La pronuncia appare in linea con i recenti precedenti della Cassazione Corte secondo cui (Cass. n. 9095/2023), in tema di licenziamento, costituisce discriminazione indiretta l’applicazione dell’ordinario periodo di comporto al lavoratore disabile, perché la mancata considerazione dei rischi di maggiore morbilità dei lavoratori disabili, proprio in conseguenza della disabilità, trasmuta il criterio, apparentemente neutro, del computo del periodo di comporto breve in una prassi discriminatoria nei confronti del particolare gruppo sociale protetto in quanto in posizione di particolare svantaggio e secondo cui (Cass. n. 14316/2024) la conoscenza dello stato di disabilità del lavoratore – o la possibilità di conoscerlo secondo l’ordinaria diligenza – da parte del datore di lavoro fa sorgere l’onere datoriale – a cui non può corrispondere un comportamento ostruzionistico del lavoratore – di acquisire, prima di procedere al licenziamento, informazioni circa l’eventualità che le assenze per malattia del dipendente siano connesse allo stato di disabilità, al fine di individuare possibili accorgimenti ragionevoli imposti dall’art. 3, comma 3-bis, D.Lgs. n. 216 del 2003, la cui adozione presuppone l’interlocuzione ed il confronto tra le parti.

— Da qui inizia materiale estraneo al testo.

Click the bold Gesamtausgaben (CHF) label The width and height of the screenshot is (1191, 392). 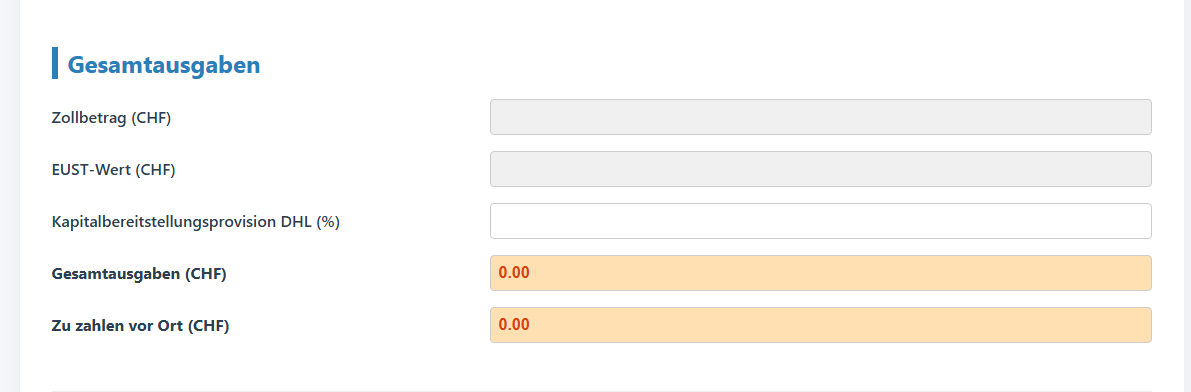[139, 274]
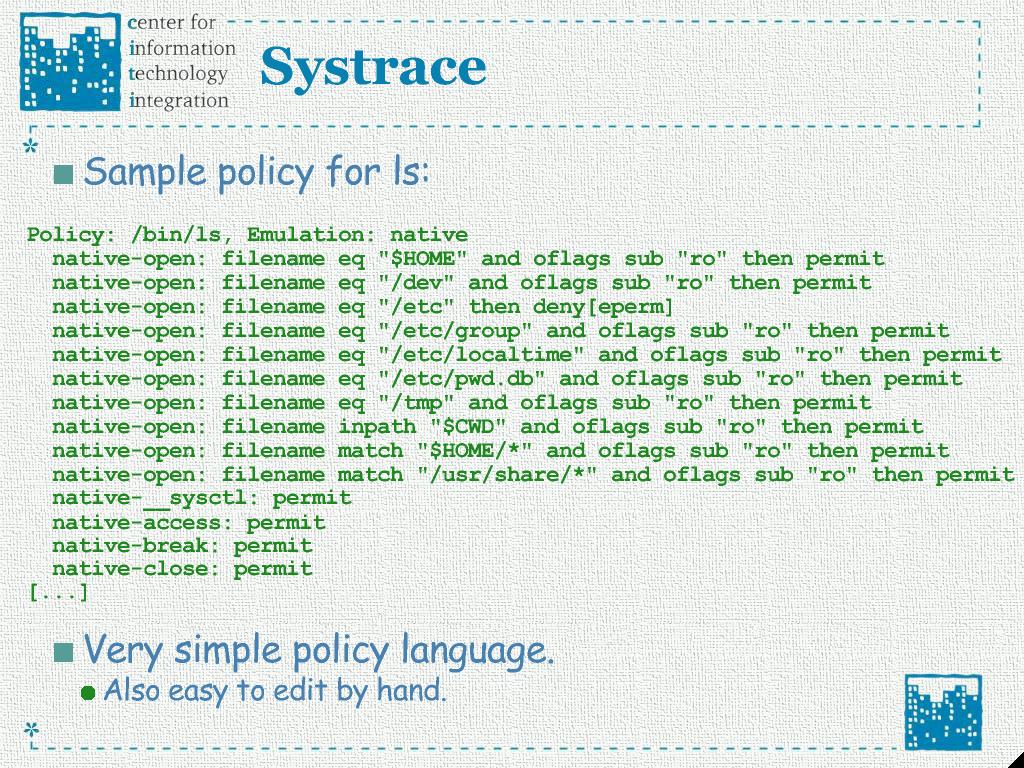This screenshot has width=1024, height=768.
Task: Select the 'Sample policy for ls:' heading
Action: point(257,172)
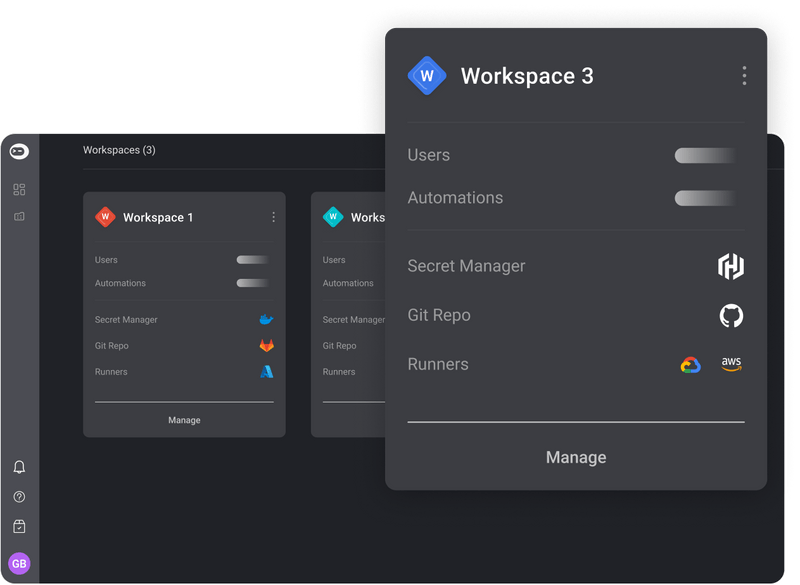Open the documentation book icon in the sidebar
This screenshot has width=800, height=585.
point(18,216)

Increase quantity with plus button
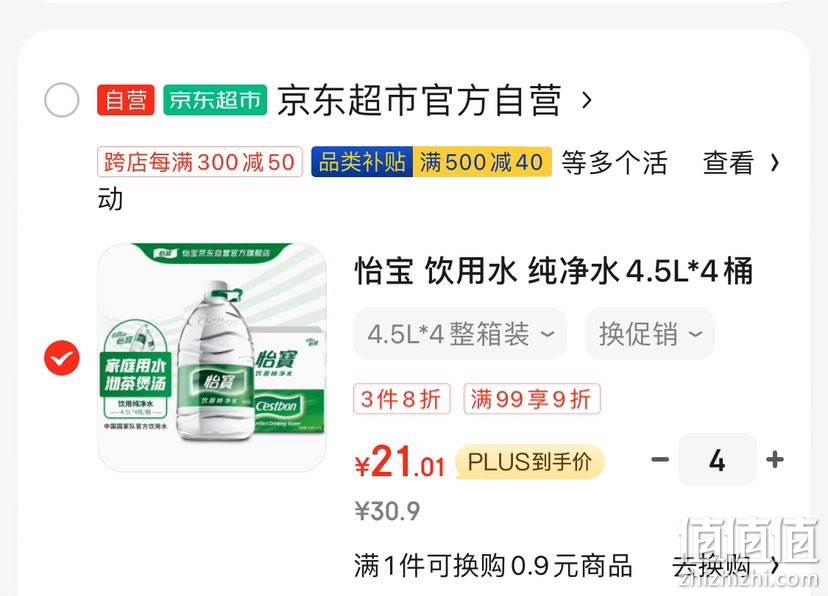coord(775,460)
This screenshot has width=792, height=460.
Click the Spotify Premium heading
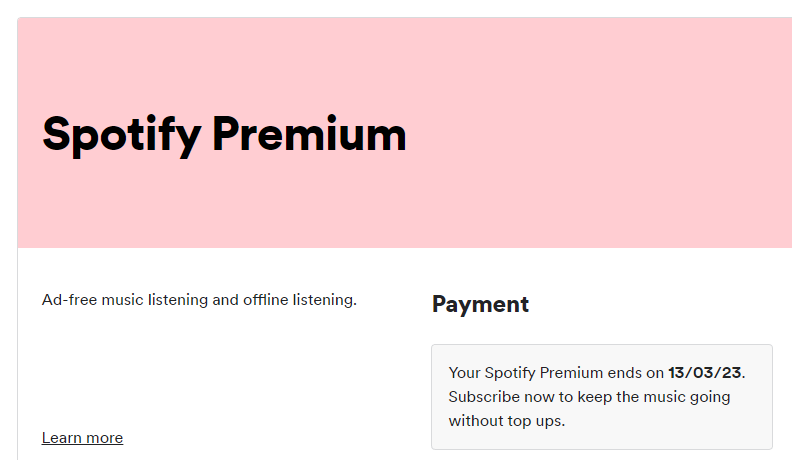(224, 134)
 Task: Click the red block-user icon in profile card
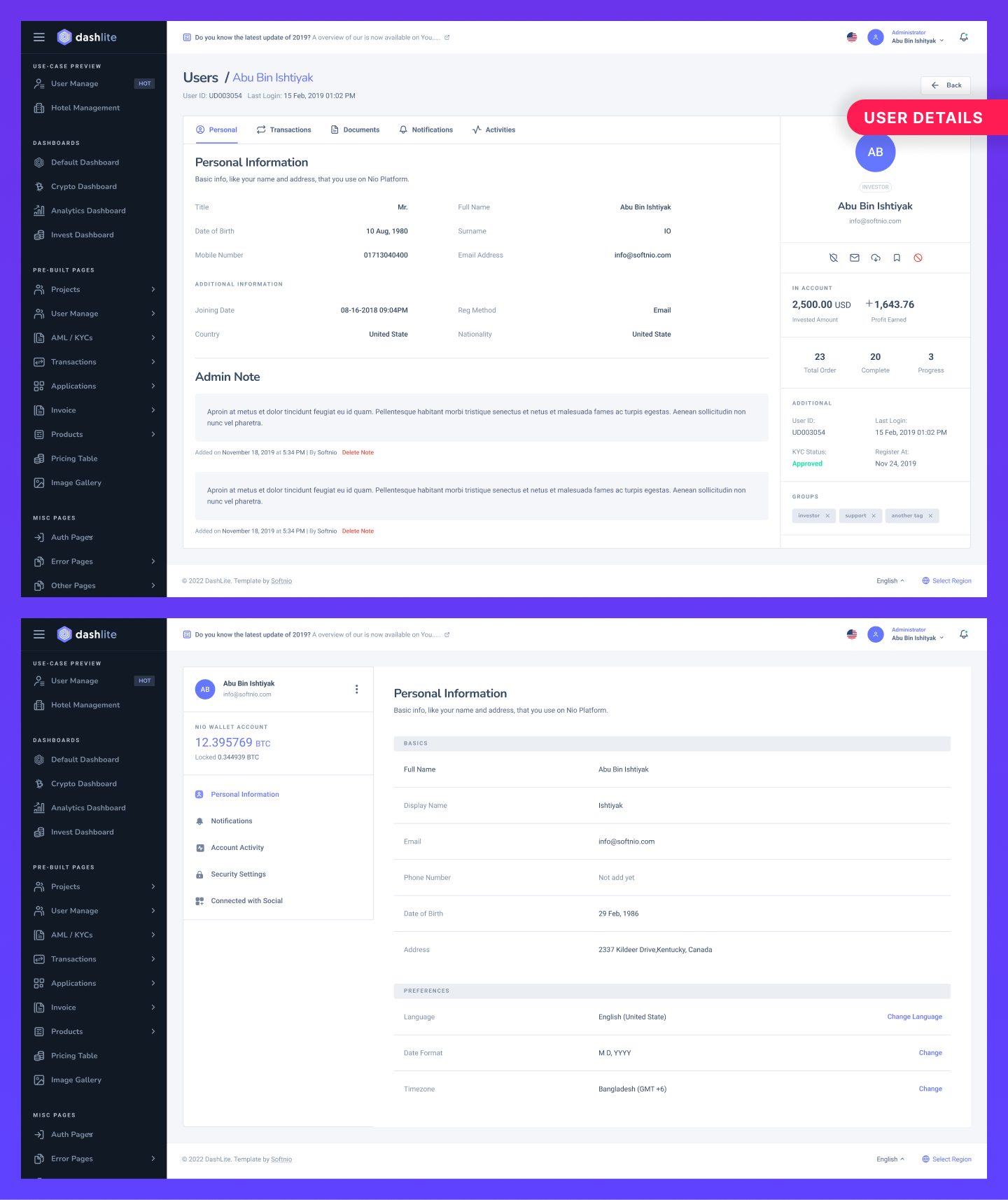918,258
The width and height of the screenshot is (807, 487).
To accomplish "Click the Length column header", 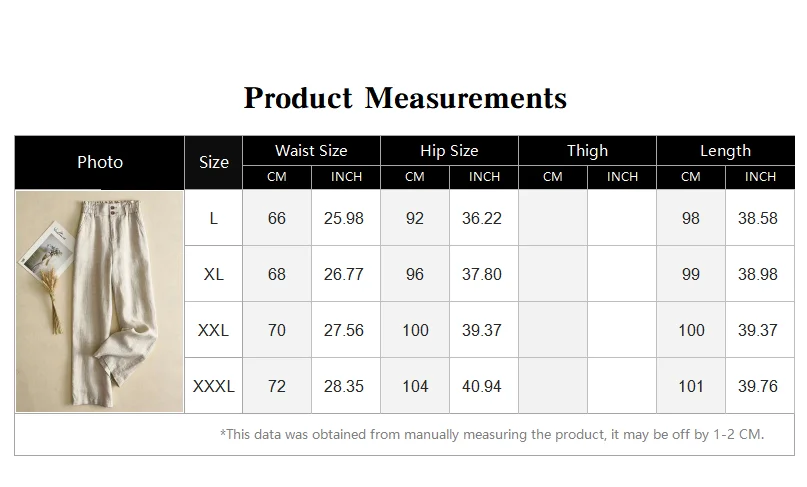I will (725, 151).
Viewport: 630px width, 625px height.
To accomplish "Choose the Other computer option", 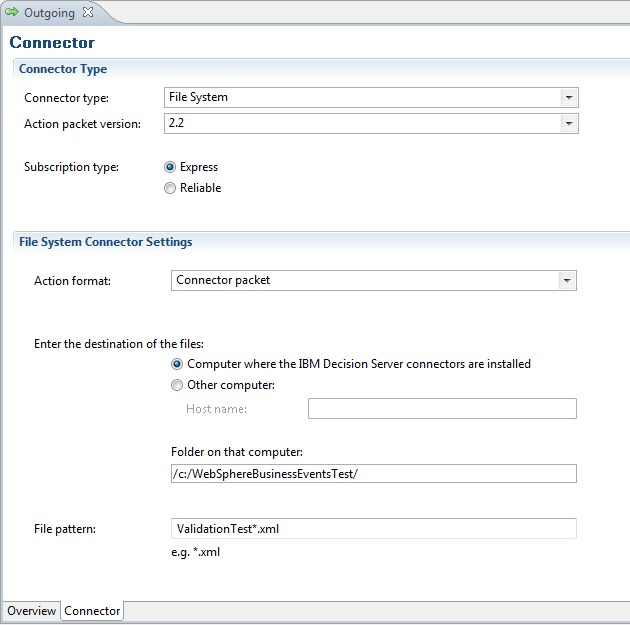I will click(x=177, y=385).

Ciò in pratica significa che nel valutare o fissare il periodo di assenza atto a determinare la risoluzione del rapporto di lavoro, si renderà necessario considerare la situazione di handicap e la sua idoneità a complicare la guarigione anche in relazione alla possibilità o meno di adottare degli accomodamenti ragionevoli.